### Texto para leer
+ + + + +
Y como el mundo construido con tan espectaculares progresos en materia sanitaria es rigurosamente insalubre, nos enfrentamos ahora, como reacción inconsciente, y por ello mismo fuera de toda medida, a una paranoica preocupación por el cuerpo y la salud, amén de una ma­niática obsesión, metafísicamente reveladora, por la higiene. Uno se pregunta cómo ha sido posible sobrevivir a un mundo sin fechas de caducidad, sin ducha diaria, sin controles de seguridad, sin chequeos regulares, con barro en las calles y agua del grifo para beber.

Marcados todavía por su herencia histórica, los sistemas educativos vacilan entre los bienintencionados prejuicios de un humanismo laico tan irreal como mutilado y las exigencias técnicas del sistema social que no demanda sino piezas eficazmente integrables en el esquema productivo. Las modernas técnicas pedagógicas con que los progresistas tratan de superar los métodos miopes de los conservadores bienpensantes de hace un siglo, abocan a resultados calamitosos. Se confunde el autoritarismo con el reconocimiento de la autoridad, el aprendizaje rutinario con la facultad de la memoria, se sustituye el esfuerzo por las actividades «lúdicas», la constancia por la «creatividad», la obediencia servil por la legitimación del desorden, y así se consigue que los modernos programas educativos no generen más que indolencia, irrespon­sabilidad y una inepcia generalizada que sería difícilmente superada si se abandonara a cada escolar a su suerte. La escolarización obligatoria y la enseñanza igualitaria son las bases para la democratización de la ignorancia, una similar estulticia puesta por igual al alcance de todos. Los actuales pedagogos, extraviados en el verborreico vaniloquio que generan sus nuevas técnicas de altisonantes nombres para no se sabe qué desarrollos integrales, se olvidan de enseñar que dos y dos son cuatro y que burro se escribe con be. Los métodos que ahora se quieren superar no eran, sin duda, los mejores, pero cuando todavía se suponía que había unos que podían enseñar y otros que tenían que aprender, cuando el respeto por el conocimiento generaba de manera natural la autoridad, cuando el esfuerzo y la exigencia personal eran las claves ineludibles de toda formación, se llegaba, al menos, a la universidad sabiendo leer y escribir.
+ + + + +
### Material extraído
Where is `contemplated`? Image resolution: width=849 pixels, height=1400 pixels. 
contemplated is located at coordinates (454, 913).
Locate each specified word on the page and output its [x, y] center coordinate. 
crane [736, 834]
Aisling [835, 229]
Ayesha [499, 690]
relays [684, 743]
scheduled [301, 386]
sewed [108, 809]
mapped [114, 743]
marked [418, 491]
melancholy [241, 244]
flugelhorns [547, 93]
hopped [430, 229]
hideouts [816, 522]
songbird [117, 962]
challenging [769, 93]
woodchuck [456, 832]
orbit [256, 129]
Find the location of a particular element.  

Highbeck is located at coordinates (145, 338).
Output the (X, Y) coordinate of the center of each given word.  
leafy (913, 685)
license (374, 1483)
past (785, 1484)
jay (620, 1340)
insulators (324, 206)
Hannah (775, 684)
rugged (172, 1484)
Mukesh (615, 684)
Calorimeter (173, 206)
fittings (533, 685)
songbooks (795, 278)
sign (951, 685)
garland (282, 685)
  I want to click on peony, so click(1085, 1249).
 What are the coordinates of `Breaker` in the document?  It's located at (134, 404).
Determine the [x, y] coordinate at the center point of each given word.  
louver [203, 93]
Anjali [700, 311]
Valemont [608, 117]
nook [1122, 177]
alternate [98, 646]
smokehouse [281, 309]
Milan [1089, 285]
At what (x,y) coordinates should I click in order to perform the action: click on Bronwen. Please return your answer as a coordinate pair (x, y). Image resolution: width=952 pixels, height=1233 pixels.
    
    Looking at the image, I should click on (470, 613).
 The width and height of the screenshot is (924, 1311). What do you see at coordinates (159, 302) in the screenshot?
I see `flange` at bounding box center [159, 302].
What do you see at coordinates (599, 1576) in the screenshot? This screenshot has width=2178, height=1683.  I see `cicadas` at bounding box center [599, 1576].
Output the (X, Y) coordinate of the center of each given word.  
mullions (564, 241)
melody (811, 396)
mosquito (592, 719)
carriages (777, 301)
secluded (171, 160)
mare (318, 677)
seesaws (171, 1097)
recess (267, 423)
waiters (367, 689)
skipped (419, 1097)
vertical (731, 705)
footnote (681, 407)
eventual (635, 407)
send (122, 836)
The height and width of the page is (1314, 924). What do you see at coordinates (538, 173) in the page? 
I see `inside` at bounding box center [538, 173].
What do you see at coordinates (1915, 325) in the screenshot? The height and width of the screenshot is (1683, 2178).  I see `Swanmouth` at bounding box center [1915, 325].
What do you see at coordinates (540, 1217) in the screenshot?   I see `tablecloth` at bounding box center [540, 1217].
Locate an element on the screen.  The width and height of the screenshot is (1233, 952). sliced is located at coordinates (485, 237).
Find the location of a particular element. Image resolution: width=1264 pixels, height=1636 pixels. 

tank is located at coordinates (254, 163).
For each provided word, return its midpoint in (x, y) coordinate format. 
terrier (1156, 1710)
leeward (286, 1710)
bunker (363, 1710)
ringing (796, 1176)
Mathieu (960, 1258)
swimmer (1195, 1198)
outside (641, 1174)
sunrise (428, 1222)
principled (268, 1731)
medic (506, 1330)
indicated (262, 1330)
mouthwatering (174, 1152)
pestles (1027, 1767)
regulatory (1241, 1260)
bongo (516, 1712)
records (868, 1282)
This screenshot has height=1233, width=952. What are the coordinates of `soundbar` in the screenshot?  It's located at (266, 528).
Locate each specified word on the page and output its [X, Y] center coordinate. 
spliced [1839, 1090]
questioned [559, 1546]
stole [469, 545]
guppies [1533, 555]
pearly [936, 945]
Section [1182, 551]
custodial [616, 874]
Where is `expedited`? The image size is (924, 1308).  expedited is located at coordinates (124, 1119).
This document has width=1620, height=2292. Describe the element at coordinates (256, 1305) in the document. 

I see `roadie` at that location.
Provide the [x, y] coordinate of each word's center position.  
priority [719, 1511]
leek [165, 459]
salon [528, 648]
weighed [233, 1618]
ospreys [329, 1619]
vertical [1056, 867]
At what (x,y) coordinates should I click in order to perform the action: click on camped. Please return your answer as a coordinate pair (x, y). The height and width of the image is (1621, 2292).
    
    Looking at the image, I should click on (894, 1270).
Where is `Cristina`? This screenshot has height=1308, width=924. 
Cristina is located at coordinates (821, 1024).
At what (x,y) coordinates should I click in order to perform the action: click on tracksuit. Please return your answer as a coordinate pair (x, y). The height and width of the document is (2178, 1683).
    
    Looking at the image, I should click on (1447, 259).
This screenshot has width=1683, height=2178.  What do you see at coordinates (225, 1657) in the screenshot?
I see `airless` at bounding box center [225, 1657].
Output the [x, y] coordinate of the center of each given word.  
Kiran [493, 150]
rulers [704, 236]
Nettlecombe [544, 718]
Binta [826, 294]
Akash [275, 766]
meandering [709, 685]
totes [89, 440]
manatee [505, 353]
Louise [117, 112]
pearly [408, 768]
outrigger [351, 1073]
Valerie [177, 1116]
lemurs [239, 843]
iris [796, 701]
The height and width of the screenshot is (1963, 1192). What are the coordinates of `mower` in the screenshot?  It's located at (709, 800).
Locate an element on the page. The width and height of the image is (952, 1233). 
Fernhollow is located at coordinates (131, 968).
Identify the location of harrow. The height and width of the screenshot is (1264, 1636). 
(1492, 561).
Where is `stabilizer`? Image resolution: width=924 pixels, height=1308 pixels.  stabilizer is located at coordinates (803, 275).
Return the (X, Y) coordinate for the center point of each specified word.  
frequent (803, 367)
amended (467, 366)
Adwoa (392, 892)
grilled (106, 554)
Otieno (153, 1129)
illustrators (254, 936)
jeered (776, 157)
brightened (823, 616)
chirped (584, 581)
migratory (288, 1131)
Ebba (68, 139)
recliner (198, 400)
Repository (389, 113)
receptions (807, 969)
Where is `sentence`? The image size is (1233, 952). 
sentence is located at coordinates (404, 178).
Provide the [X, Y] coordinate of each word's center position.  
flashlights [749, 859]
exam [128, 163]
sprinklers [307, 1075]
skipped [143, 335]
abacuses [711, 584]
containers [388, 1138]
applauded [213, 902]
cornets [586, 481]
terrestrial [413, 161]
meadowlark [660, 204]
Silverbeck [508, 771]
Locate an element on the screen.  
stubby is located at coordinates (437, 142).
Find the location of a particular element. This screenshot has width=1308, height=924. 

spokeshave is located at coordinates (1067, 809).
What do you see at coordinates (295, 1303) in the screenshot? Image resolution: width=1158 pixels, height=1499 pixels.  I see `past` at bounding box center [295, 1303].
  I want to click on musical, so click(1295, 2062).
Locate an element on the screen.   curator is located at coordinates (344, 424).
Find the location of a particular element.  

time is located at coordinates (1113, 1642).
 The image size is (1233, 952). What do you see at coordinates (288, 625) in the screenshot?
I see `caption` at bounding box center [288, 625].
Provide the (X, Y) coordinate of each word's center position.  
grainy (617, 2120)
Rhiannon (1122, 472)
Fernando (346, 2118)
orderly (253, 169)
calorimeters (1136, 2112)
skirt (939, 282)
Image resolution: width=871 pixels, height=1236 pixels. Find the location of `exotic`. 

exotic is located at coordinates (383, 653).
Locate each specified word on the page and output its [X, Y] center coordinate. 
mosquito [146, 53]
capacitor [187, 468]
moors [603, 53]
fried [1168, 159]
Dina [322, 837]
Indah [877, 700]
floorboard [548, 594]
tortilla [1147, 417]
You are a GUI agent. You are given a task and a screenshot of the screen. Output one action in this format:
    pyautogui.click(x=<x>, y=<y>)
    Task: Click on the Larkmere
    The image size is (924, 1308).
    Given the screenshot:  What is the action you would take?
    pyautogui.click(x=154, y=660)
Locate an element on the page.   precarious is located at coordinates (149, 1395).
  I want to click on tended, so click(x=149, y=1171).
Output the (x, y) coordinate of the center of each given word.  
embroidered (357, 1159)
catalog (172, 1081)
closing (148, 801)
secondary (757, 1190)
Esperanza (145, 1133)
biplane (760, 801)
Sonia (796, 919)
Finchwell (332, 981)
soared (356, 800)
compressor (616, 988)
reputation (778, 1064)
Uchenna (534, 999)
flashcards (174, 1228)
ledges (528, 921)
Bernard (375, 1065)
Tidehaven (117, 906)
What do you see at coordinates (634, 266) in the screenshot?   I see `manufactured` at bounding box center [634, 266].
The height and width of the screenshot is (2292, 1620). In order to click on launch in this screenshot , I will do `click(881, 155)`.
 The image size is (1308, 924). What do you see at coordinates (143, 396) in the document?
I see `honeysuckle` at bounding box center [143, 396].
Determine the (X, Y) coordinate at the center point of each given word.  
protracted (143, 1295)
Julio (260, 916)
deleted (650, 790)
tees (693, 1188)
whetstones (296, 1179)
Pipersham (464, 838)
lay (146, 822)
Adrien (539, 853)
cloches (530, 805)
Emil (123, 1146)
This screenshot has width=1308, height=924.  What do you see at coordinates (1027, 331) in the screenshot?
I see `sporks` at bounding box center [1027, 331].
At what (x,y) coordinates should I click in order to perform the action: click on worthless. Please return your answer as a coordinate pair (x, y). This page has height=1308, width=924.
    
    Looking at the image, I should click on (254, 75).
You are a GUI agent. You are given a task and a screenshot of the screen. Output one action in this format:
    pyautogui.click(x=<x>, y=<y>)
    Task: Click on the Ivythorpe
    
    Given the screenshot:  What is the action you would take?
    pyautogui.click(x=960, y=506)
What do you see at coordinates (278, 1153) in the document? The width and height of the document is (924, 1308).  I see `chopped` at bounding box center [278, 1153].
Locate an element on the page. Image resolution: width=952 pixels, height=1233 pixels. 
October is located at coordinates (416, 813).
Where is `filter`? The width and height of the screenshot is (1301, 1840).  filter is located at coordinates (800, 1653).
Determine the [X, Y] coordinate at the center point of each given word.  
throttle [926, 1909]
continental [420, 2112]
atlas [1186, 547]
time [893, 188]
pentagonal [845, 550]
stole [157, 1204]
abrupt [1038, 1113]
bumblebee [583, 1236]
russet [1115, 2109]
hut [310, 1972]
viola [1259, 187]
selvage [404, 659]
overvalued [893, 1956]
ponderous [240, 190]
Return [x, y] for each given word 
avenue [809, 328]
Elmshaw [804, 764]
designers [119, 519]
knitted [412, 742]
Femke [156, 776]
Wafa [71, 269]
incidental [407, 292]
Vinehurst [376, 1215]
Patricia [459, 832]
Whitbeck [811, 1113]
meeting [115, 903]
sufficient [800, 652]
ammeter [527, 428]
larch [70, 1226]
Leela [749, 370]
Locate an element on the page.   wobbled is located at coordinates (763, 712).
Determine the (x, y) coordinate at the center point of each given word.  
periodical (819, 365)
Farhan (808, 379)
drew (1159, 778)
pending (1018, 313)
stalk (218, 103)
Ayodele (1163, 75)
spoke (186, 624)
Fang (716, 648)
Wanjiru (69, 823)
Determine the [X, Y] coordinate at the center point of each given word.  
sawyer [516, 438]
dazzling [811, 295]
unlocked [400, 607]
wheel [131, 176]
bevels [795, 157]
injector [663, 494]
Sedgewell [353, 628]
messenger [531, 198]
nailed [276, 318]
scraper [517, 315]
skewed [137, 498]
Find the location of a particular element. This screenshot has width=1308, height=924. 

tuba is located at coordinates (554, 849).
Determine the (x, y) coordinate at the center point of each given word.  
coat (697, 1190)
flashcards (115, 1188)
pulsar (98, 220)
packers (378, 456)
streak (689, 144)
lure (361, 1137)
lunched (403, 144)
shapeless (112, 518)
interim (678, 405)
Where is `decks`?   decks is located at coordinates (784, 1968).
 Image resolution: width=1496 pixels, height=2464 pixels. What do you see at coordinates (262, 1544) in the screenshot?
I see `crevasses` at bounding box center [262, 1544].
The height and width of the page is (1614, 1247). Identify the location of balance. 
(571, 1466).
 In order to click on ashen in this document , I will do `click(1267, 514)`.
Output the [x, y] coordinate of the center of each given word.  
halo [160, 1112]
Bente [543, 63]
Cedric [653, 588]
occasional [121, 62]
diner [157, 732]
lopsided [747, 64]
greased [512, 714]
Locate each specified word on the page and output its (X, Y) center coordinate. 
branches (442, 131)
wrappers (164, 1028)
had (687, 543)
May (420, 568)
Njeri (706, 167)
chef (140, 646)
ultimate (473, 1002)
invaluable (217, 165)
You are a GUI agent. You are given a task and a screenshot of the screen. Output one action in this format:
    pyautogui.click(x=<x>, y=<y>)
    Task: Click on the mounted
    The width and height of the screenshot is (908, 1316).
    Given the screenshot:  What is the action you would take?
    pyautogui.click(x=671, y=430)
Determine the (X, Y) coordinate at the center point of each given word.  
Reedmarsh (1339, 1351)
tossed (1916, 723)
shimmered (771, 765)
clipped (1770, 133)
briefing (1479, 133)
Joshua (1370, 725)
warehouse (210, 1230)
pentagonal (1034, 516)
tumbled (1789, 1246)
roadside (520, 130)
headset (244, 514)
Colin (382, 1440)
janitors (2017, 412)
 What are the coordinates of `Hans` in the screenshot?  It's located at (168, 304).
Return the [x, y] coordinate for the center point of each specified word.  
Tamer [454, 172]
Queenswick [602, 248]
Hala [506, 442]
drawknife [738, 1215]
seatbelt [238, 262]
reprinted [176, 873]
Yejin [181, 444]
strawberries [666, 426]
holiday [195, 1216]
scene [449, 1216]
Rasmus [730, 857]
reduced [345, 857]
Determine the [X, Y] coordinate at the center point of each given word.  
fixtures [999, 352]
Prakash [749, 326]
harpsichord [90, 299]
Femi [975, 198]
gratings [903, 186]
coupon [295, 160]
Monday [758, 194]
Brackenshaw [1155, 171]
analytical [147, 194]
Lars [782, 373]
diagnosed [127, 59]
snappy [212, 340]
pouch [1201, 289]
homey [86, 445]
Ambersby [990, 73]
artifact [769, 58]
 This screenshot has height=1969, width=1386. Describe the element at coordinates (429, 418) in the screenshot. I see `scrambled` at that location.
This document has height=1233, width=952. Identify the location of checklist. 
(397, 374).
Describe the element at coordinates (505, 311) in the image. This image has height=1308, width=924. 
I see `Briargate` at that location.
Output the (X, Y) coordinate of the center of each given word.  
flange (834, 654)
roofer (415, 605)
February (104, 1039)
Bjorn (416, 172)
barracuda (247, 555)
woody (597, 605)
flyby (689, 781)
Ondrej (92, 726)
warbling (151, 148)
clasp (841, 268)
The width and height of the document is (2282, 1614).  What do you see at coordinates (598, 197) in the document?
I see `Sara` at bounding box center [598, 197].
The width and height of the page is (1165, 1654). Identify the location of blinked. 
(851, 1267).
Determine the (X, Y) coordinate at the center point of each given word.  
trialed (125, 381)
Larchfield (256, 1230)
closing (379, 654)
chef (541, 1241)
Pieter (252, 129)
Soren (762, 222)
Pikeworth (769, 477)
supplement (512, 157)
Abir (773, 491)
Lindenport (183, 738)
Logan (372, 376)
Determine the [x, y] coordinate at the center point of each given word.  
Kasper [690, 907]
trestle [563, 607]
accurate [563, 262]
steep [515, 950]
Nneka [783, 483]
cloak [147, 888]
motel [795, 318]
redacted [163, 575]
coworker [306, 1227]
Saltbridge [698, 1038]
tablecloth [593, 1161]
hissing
+ + + + +
### Qué hacer
1 – Responde estas preguntas con lo que dice el texto sobre la salud y la educación.
(a) ¿A qué nos enfrentamos ahora como reacción inconsciente, según el primer párrafo?
(b) ¿Con qué se confunde el autoritarismo?
(c) ¿De qué son bases la escolarización obligatoria y la enseñanza igualitaria?
2 – Sigue escribiendo el texto sobre la salud y la educación a partir de donde termina.
Las entradas son un material aparte del texto.

### Respuestas por tarea
1 –
(a) A una paranoica preocupación por el cuerpo y la salud, además de una maniática obsesión por la higiene.
(b) Con el reconocimiento de la autoridad.
(c) De la democratización de la ignorancia.

2 –
La estructura familiar como vínculo con la tradición y con la historia, con un tiempo que se perpetúa más allá de la vida individual, posibilitando la integración en el cosmos orgánico del que la persona forma parte, se ha convertido en contingencia negociable en el Estado liberal­-burocrático, una cuadrícula que rellenar entre otras en el impreso de la declaración de la renta. La valoración ególatra de los deseos individuales por encima de cualquier otra circunstancia hace de la familia, célula natural de la vida colectiva, una estructura supuestamente superada, ideológicamente desfasada, que puede disolverse y desintegrarse a voluntad cuantas veces se desee. La dispersión en el espacio y la aceleración de los cambios facilita el desvanecimiento de los vínculos naturales que sitúan al ser humano en su espacio y en su tiempo, y las relaciones humanas se transforman en pactos mercantiles, cuantitativos y transitorios, sustituibles por otros cuando sus intereses caprichosos lo demandan. Las consecuencias: violencia doméstica, hijos desarraigados y viejos arrin­conados como trastos inservibles en residencias-almacenes.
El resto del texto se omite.